Lay out the records from the line containing "Click the first" through the end of the records as a two-column CSV with columns request and answer. Give one row per record, put each field in double quotes, and replace any line breaks with spaces.

★ ★ ★ ★ ★

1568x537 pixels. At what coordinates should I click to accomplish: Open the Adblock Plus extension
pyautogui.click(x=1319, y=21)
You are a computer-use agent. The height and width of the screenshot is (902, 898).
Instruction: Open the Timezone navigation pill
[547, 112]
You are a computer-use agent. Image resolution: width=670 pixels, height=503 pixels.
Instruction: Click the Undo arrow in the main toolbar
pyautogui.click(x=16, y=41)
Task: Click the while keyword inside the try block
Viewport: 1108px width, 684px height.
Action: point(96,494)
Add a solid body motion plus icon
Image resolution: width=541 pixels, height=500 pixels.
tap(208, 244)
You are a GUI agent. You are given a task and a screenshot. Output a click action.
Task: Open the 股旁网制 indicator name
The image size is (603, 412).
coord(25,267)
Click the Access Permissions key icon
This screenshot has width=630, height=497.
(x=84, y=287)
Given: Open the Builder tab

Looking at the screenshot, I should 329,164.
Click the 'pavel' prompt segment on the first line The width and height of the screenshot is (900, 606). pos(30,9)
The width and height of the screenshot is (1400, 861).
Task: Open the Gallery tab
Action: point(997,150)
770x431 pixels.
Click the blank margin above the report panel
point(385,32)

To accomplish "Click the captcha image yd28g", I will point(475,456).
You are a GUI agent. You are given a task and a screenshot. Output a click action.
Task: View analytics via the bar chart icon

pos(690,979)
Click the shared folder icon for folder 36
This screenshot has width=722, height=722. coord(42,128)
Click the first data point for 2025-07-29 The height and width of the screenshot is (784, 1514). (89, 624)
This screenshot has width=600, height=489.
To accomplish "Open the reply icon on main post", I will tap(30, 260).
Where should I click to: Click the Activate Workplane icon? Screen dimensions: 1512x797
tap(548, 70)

★ ★ ★ ★ ★

▶ _WORKED ANSWER_
request,answer
"Click the first data point for 2025-07-29 The height and width of the screenshot is (784, 1514).","(89, 624)"
"This screenshot has width=600, height=489. To accomplish ""Open the reply icon on main post"",","I will tap(30, 260)."
"Where should I click to: Click the Activate Workplane icon? Screen dimensions: 1512x797","tap(548, 70)"